- WHAT IS NEEDED
Starting from the top of the entries below and ending with the line containing "Quienes somos (220, 824)", restate every line word for word, pictures omitted.

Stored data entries
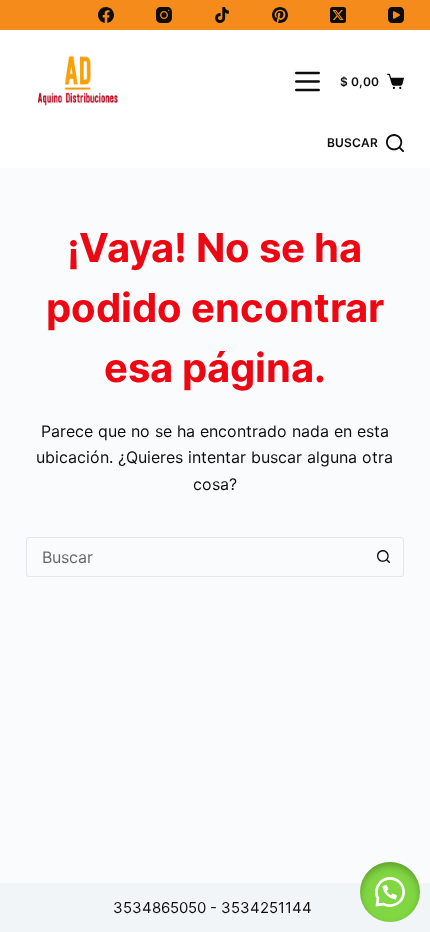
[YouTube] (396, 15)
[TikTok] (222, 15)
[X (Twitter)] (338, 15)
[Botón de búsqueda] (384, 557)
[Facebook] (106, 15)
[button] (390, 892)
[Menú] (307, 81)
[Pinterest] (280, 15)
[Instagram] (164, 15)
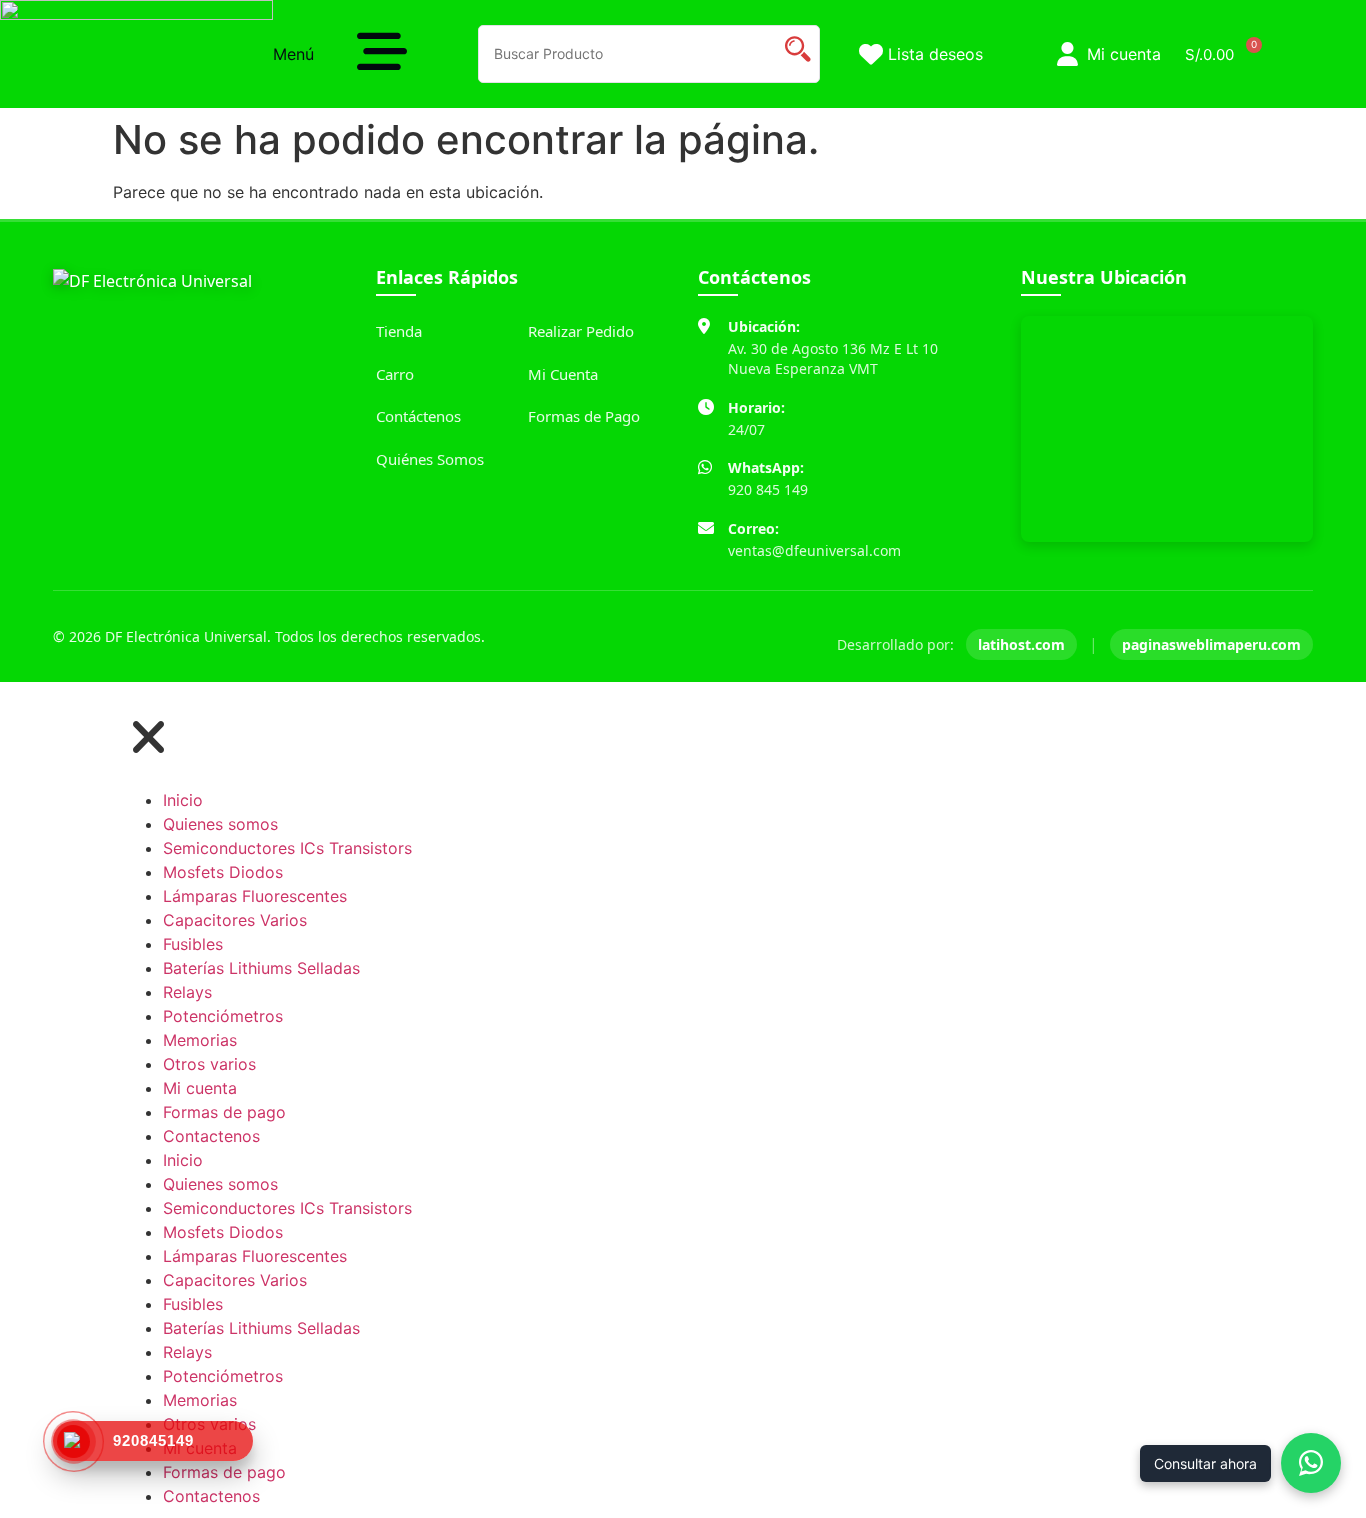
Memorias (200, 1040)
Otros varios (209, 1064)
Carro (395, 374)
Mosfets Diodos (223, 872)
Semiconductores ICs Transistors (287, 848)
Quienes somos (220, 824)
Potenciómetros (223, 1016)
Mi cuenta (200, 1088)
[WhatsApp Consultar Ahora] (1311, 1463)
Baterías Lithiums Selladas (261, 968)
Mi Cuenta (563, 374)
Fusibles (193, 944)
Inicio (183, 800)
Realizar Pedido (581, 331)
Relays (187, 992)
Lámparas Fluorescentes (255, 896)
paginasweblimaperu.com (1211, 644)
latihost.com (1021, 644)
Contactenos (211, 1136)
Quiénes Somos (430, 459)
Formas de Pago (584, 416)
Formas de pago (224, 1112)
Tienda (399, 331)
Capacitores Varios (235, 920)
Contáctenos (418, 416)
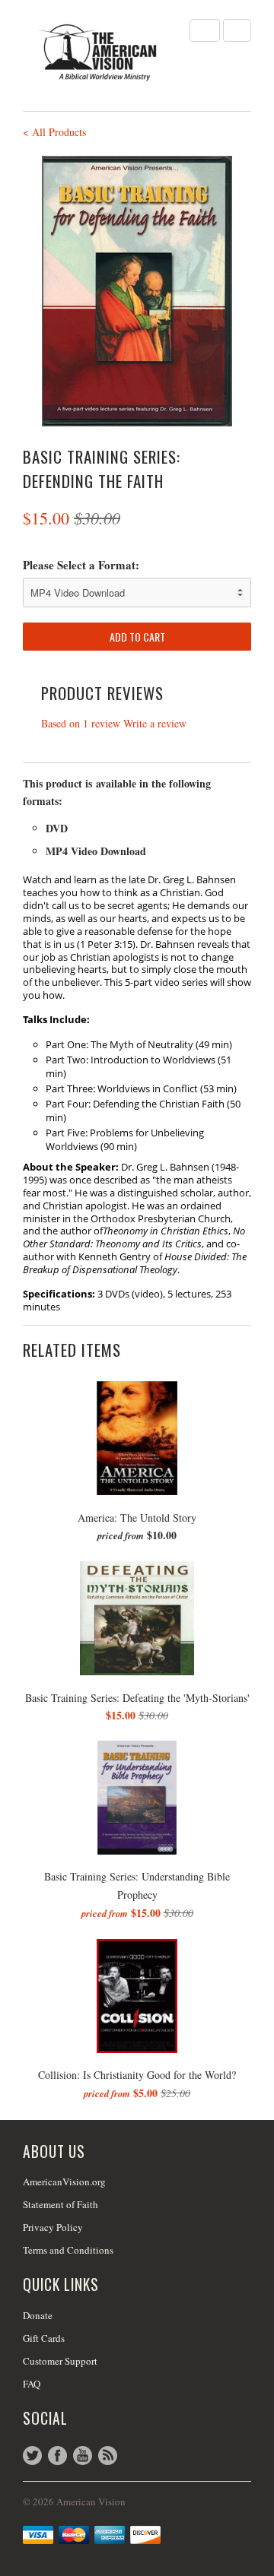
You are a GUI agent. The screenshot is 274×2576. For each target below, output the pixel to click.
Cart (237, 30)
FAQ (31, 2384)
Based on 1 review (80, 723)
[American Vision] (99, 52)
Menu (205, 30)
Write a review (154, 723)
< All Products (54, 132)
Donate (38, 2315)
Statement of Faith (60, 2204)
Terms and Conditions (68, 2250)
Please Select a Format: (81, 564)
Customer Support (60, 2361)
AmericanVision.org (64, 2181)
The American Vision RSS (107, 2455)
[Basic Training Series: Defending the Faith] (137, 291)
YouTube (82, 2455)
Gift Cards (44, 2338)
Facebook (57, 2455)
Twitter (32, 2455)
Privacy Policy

- SOLUTION
[YouTube] (396, 15)
[TikTok] (222, 15)
[X (Twitter)] (338, 15)
[Botón de búsqueda] (384, 557)
[Facebook] (106, 15)
[button] (390, 892)
[Menú] (307, 81)
[Pinterest] (280, 15)
[Instagram] (164, 15)
Memorias (200, 1040)
Otros varios (209, 1064)
Carro (395, 374)
Mosfets Diodos (223, 872)
Semiconductores ICs Transistors (287, 848)
Quienes somos (220, 824)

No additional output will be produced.